Chantiers de France : un laboratoire de compétences
Comment vivez-vous votre nomination en tant que référent des Chantiers de France ?
C’est un grand honneur et une charge très importante. Un honneur, car en tant que Compagnon, le monde des bâtisseurs de cathédrales me touche forcément. Nous avons l’opportunité de mettre en évidence ceux qui ont eu un jour les compétences et la motivation pour construire un monument tel que Notre-Dame de Paris. Chantiers de France permettra aujourd’hui encore, de valoriser des hommes et des femmes de métiers compétents et de montrer qu’ils sont nécessaires au bon fonctionnement de notre société. C’est en ce sens que j’ai accepté cette proposition qui m’a été faite dès le lendemain de l’incendie.
Quel est votre état d’esprit aujourd’hui ?

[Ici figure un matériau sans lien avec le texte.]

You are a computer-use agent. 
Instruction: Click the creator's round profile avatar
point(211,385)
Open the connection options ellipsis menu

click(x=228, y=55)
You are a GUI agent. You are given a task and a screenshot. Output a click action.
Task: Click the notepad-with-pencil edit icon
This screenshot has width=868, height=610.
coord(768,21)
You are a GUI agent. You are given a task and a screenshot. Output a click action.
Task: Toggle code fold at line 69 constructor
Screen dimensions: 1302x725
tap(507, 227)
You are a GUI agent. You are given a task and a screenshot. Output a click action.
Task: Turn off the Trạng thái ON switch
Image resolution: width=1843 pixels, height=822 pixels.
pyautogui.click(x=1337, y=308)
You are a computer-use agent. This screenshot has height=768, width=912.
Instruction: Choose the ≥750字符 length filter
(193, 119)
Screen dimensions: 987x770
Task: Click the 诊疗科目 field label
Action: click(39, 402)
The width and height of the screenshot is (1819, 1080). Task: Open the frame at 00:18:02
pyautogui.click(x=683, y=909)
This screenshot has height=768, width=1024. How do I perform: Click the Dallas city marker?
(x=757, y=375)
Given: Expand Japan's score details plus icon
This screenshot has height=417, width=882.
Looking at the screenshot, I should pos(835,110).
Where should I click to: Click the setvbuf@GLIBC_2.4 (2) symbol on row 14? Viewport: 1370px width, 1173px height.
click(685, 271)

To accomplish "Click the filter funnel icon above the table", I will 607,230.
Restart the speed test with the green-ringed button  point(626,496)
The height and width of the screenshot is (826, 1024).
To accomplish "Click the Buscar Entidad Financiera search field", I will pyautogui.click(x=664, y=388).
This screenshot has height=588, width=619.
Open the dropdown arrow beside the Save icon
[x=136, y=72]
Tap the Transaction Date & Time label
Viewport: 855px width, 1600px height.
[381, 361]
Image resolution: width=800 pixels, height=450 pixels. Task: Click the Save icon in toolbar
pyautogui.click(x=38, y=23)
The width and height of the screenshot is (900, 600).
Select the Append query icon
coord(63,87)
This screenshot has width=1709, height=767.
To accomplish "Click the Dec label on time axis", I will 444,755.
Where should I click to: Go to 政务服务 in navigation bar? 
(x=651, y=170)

Je suis à la fois serein et préoccupé, bien sûr, car nous n’avons pas le droit de nous rater. J’espère que tous les acteurs concernés resteront bien dans l’objet de Chantiers de France. Il n’est pas question de brider qui que ce soit de cette magnifique opportunité, mais il n’est pas question non plus de favoriser qui que ce soit. L’objet est bien de profiter de la reconstruction pour mettre à la disposition du grand public – car les chantiers seront ouverts au public – la possibilité de voir des jeunes en situation de formation, dans l’excellence… Tel est le sujet. Nous serons sur des situations réelles, en vue d’une œuvre réelle, avec des personnages réels en situation de formation pour les uns et de transmission pour les autres. Comme pour les Olympiades des métiers, ce sera une magnifique vitrine pour la formation et l’orientation professionnelle.
Chantiers de France se veut « duplicable » : Notre-Dame de Paris servira de moteur pour d’autres monuments en péril…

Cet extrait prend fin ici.